Jakarta, Nitikan.Id – Komisi Pemberantasan Korupsi (KPK) menetapkan Bupati Cilacap Syamsul Auliya Rachman dan Sekretaris Daerah (Sekda) Cilacap Sadmoko Danardono sebagai tersangka dalam kasus dugaan pemerasan dan penerimaan uang di lingkungan Pemerintah Kabupaten Cilacap.
Penetapan tersangka tersebut merupakan hasil operasi tangkap tangan (OTT) yang dilakukan tim penindakan KPK pada Jumat, 13 Maret 2026. Kasus ini berkaitan dengan dugaan pemerasan terhadap sejumlah perangkat daerah untuk pengumpulan dana menjelang Hari Raya Idulfitri.
Kronologi Kasus Menurut KPK
Berdasarkan keterangan resmi KPK di situsnya, perkara ini bermula dari adanya aduan masyarakat mengenai permintaan uang kepada sejumlah organisasi perangkat daerah di lingkungan Pemkab Cilacap.
Dalam praktiknya, Bupati Cilacap diduga memerintahkan Sekda untuk mengoordinasikan pengumpulan dana dari berbagai instansi pemerintah daerah. Dana tersebut diminta dari sejumlah dinas, rumah sakit daerah, hingga puskesmas dengan nominal puluhan juta rupiah per instansi.
Uang yang terkumpul diduga digunakan untuk kebutuhan menjelang hari raya, termasuk pemberian kepada pihak tertentu. Hingga operasi tangkap tangan dilakukan, KPK mengamankan uang sekitar Rp610 juta sebagai barang bukti.
Dalam OTT tersebut, KPK mengamankan 27 orang untuk diperiksa. Setelah pemeriksaan awal selama 1×24 jam, penyidik menetapkan dua orang sebagai tersangka, yakni Bupati Cilacap dan Sekda Cilacap.
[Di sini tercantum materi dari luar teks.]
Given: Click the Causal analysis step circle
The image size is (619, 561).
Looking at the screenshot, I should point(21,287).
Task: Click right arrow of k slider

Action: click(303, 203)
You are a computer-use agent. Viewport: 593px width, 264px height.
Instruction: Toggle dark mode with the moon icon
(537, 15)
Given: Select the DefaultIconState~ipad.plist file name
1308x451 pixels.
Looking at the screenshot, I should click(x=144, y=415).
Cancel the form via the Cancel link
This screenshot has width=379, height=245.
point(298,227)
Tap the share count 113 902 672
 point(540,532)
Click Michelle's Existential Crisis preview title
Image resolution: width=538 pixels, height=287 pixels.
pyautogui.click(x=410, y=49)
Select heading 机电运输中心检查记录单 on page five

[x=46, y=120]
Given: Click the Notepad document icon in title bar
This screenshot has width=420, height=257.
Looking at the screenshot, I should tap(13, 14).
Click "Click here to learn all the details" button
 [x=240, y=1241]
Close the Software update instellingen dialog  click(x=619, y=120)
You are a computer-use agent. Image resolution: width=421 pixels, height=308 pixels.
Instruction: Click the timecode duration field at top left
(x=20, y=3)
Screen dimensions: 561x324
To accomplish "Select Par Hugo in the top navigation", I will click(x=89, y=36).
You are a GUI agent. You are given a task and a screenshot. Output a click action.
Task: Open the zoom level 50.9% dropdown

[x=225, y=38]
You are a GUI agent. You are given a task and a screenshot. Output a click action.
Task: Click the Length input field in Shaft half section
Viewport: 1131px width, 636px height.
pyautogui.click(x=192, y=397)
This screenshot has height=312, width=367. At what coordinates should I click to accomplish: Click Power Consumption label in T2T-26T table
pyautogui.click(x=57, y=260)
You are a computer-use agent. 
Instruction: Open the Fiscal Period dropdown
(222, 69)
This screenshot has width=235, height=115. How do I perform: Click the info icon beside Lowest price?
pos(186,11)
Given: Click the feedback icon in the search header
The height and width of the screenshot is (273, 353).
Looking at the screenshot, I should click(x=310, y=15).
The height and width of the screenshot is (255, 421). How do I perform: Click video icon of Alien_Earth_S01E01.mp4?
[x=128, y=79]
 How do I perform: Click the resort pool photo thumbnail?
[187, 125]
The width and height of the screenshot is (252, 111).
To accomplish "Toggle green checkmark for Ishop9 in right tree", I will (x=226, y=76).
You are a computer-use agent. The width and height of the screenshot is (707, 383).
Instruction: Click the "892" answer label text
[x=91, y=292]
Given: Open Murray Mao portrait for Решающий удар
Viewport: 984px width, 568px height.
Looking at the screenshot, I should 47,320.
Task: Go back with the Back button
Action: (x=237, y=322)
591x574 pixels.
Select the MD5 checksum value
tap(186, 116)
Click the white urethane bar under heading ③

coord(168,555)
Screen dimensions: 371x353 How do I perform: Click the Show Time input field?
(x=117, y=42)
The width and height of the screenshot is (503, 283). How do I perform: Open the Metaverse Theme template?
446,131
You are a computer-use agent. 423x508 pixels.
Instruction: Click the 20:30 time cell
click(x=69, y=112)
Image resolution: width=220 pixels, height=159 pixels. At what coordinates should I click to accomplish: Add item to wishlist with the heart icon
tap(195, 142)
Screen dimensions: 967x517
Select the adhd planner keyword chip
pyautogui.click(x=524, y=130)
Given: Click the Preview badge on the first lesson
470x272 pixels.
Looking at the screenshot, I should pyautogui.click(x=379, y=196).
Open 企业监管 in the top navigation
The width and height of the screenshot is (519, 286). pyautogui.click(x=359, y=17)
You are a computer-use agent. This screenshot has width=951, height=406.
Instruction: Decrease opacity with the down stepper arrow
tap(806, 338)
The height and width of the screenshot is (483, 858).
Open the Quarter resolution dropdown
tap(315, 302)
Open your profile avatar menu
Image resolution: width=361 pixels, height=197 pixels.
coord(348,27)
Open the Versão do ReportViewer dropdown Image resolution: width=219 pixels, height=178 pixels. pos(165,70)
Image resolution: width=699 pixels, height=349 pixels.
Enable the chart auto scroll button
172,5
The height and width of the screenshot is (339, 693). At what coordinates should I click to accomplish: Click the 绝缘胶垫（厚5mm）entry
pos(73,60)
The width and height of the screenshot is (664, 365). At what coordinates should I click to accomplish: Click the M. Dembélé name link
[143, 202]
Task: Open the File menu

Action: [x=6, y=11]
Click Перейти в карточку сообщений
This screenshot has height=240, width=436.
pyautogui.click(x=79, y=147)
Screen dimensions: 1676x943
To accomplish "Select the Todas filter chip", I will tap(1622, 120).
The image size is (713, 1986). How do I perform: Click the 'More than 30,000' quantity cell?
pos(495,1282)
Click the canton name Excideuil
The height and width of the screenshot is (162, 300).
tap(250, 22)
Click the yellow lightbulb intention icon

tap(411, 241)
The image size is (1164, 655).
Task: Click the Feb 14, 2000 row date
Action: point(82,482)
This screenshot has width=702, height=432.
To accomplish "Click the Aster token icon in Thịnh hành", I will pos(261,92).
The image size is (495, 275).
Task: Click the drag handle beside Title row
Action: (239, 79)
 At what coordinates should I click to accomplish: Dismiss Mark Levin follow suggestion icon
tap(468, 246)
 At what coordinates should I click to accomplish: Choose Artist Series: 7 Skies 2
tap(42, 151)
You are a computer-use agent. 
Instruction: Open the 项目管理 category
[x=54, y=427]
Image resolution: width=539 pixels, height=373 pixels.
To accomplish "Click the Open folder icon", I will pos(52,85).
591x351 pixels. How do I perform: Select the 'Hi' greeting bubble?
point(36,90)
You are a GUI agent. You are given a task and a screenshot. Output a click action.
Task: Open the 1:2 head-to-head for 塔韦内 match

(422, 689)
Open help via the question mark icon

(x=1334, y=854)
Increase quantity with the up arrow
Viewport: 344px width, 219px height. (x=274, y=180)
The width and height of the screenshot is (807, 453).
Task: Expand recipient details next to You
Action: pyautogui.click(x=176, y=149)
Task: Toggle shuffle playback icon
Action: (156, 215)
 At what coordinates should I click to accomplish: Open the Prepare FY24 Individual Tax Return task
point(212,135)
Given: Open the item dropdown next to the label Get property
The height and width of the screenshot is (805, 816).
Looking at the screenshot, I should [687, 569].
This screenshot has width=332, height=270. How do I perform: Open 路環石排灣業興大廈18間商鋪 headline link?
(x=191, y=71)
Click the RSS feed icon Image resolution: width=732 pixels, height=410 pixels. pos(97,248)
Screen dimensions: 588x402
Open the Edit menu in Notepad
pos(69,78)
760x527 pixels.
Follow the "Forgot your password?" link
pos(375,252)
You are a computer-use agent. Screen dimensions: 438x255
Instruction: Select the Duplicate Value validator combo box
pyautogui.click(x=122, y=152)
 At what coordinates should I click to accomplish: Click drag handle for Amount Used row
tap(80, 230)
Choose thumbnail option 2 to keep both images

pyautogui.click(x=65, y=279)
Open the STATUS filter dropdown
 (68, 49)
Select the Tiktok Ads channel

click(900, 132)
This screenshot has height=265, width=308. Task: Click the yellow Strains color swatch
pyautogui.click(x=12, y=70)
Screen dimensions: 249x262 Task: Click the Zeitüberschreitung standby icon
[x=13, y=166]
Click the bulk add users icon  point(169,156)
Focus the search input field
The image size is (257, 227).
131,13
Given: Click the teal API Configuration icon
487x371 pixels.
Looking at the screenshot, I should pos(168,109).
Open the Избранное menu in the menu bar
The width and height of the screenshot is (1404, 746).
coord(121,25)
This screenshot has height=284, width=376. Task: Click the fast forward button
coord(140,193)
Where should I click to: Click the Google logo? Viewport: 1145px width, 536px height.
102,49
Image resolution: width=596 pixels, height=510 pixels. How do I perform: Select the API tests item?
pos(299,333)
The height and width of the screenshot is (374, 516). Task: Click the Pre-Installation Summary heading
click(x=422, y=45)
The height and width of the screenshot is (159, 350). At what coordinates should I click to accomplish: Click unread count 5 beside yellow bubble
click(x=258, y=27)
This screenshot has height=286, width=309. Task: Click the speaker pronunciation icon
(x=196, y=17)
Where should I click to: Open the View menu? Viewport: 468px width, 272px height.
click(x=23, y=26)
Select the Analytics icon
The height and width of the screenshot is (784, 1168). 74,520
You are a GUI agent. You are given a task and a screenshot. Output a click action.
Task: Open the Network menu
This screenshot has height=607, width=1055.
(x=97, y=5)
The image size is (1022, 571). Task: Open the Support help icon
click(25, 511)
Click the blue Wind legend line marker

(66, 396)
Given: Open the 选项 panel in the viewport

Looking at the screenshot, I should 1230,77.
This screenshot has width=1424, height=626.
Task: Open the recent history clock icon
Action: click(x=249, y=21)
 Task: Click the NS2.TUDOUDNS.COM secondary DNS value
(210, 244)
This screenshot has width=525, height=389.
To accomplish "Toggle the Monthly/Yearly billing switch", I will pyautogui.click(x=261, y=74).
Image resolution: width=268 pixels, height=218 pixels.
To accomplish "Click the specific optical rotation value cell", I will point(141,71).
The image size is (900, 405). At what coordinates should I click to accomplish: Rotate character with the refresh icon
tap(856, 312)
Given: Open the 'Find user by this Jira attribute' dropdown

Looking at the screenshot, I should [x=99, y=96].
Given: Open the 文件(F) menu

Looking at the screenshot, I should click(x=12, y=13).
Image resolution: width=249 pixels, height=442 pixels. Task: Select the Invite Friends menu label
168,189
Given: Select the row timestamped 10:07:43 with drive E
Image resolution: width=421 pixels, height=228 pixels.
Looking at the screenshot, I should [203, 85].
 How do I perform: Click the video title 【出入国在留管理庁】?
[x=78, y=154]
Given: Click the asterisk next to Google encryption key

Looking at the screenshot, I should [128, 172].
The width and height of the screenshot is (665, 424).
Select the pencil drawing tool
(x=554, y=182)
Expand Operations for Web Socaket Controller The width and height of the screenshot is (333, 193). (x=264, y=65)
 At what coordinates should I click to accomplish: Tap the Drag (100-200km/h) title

KPK kemudian menahan kedua tersangka selama 20 hari pertama sejak 14 Maret hingga 2 April 2026 di Rumah Tahanan Negara Cabang Gedung Merah Putih KPK untuk kepentingan penyidikan.
Para tersangka dijerat dengan pasal dalam Undang-Undang Pemberantasan Tindak Pidana Korupsi terkait pemerasan oleh penyelenggara negara dan penerimaan gratifikasi.
Profil Bupati Cilacap
Syamsul Auliya Rachman merupakan Bupati Cilacap periode 2025–2030. Ia lahir di Cilacap pada 30 November 1985.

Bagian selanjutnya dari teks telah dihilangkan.